6 Principles for Social Drivers of Health Screenings

6 Principles for Social Drivers of Health Screenings

Feedback from 29 children’s hospitals reveals key lessons for successful screenings.

Patients often need more than clinical care to support good outcomes. Social drivers of health — the nonmedical factors in people’s home and community — influence patients’ ability to manage chronic conditions and health risks.

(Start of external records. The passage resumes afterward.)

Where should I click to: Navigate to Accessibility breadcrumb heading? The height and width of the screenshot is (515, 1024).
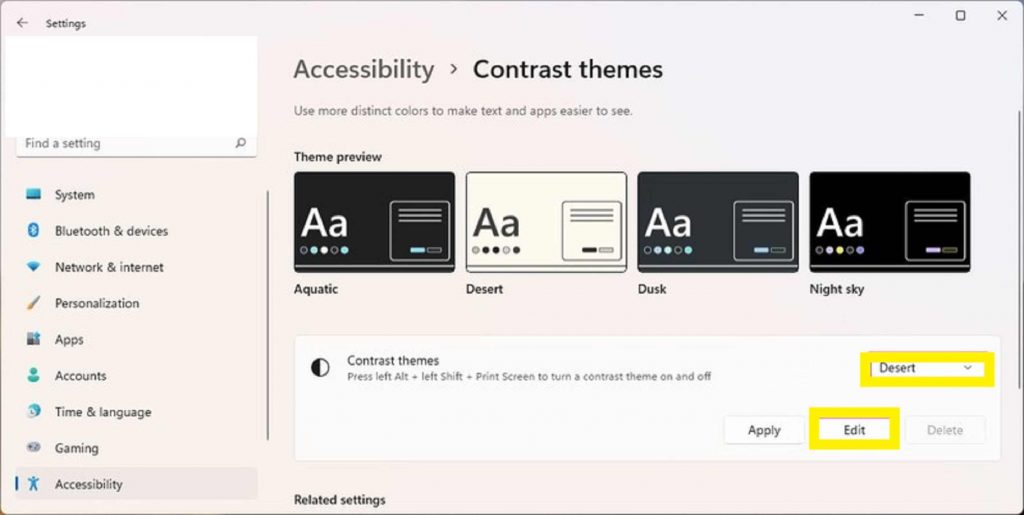364,70
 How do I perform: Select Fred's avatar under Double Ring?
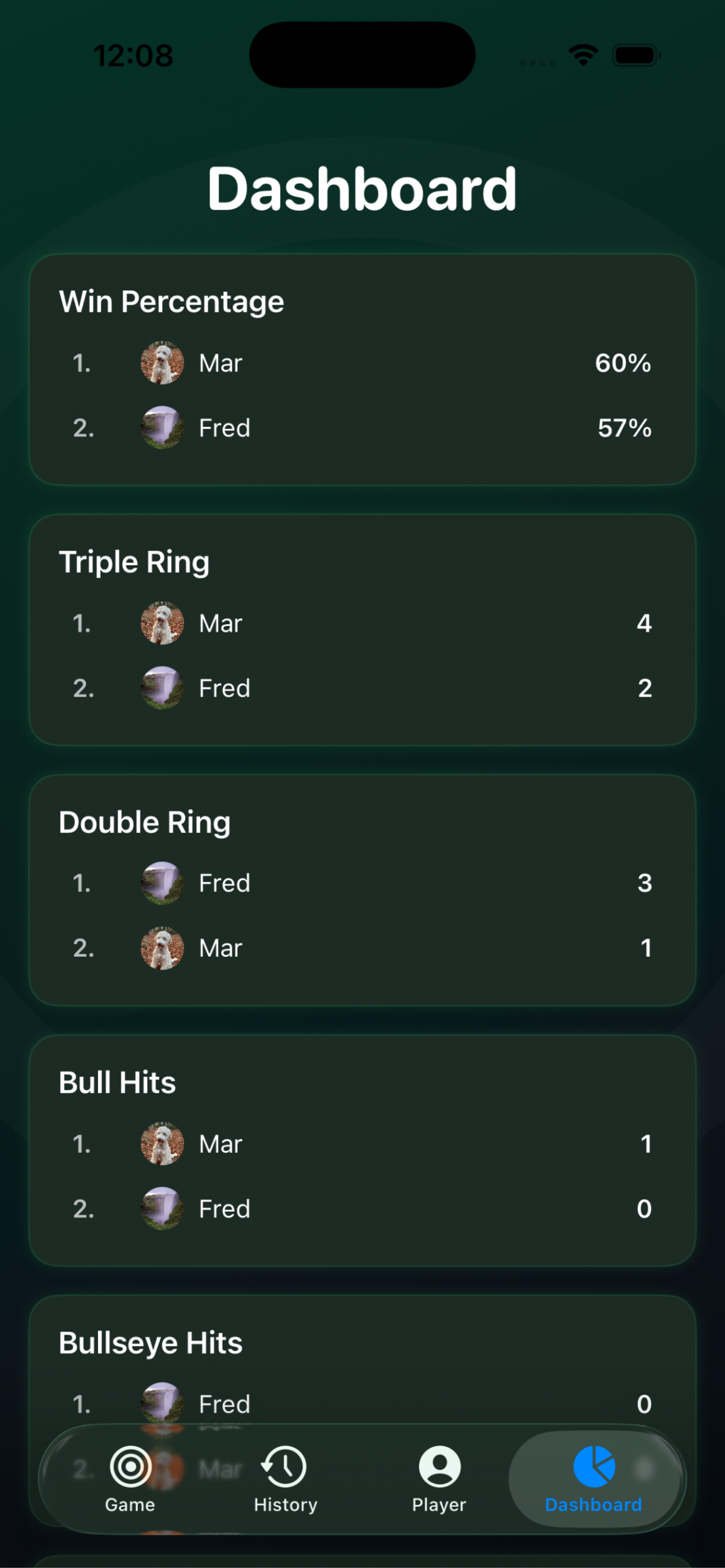coord(162,883)
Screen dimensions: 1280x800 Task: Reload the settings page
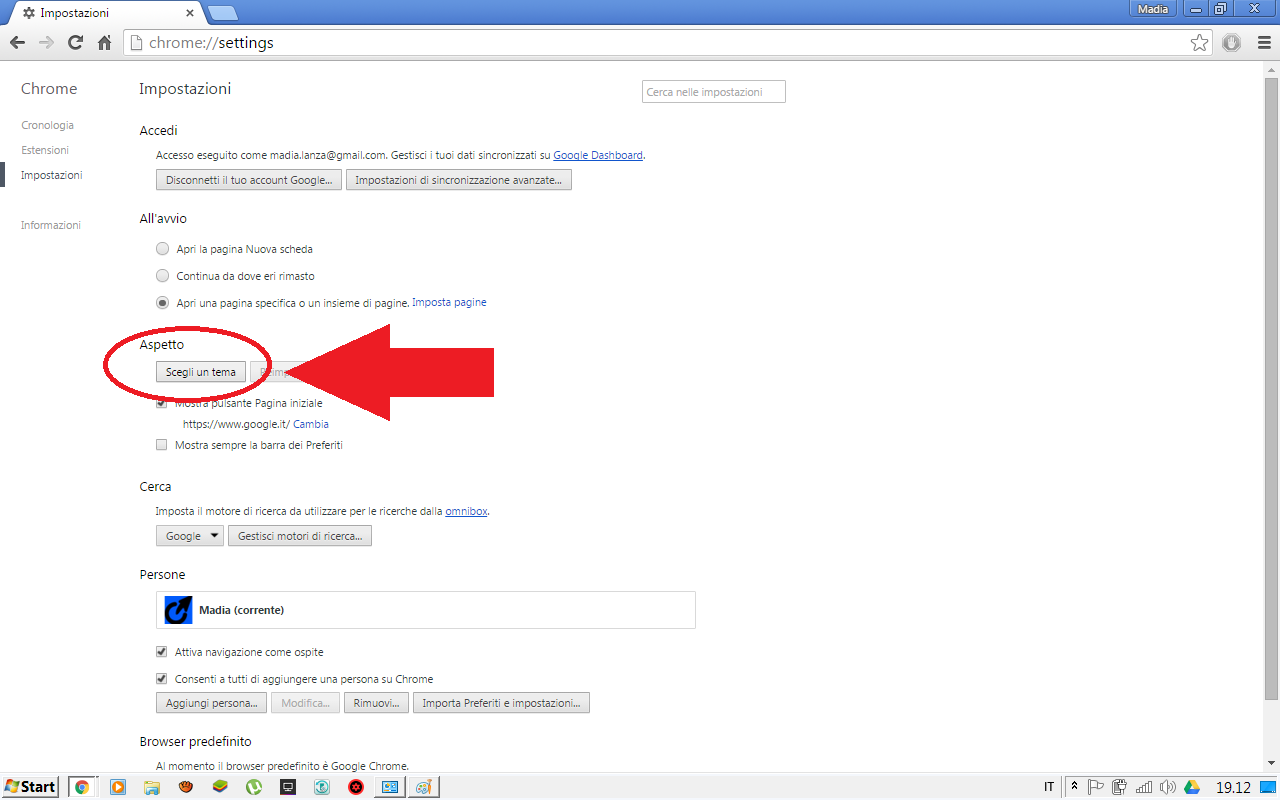[x=75, y=42]
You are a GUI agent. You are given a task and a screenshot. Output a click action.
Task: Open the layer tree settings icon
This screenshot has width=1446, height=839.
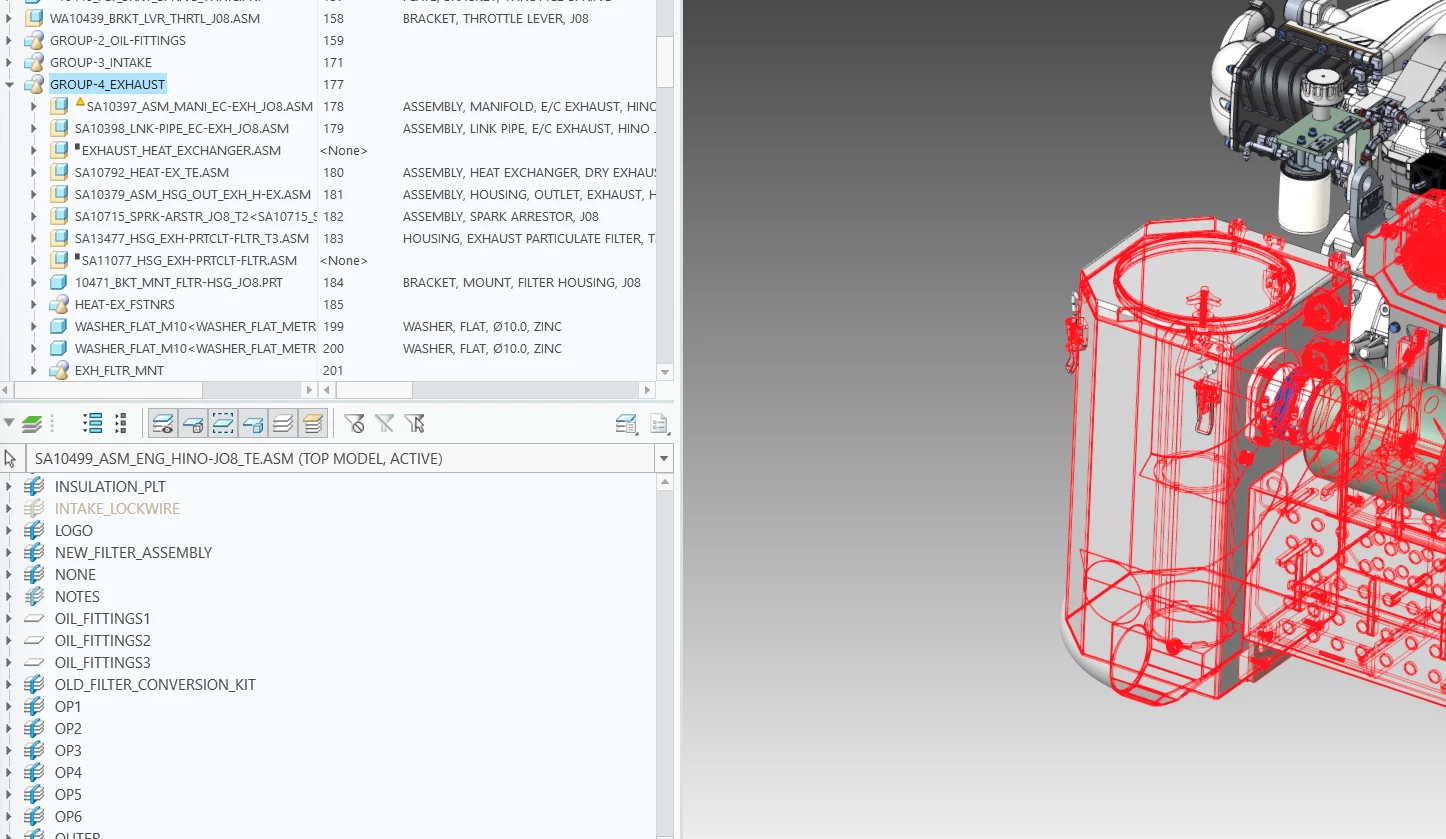click(x=627, y=424)
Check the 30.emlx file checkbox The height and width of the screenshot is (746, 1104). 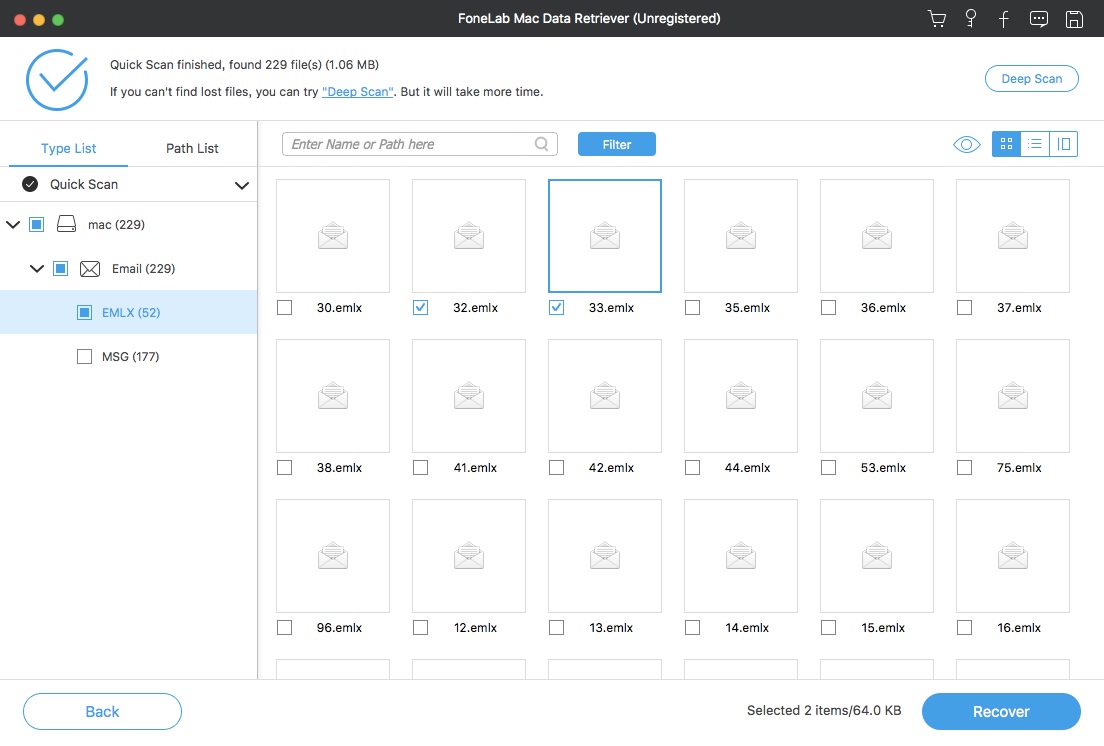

Take eight-year-old Lucy, who is dependent on insulin that must be refrigerated and managed carefully. After Lucy was admitted to the hospital multiple times in diabetic ketoacidosis, a Children’s Wisconsin community health navigator reached out to Lucy’s mother and learned they were homeless. That meant they had no reliable way to refrigerate insulin and could not manage her diabetes well. Realizing their needs, hospital staff connected the family with resources, bringing more stability to their lives and predictability to Lucy’s medical care. Without the community health worker, clinical staff would not have had the complete picture of the family’s challenges, and Lucy’s health would have continued to decline.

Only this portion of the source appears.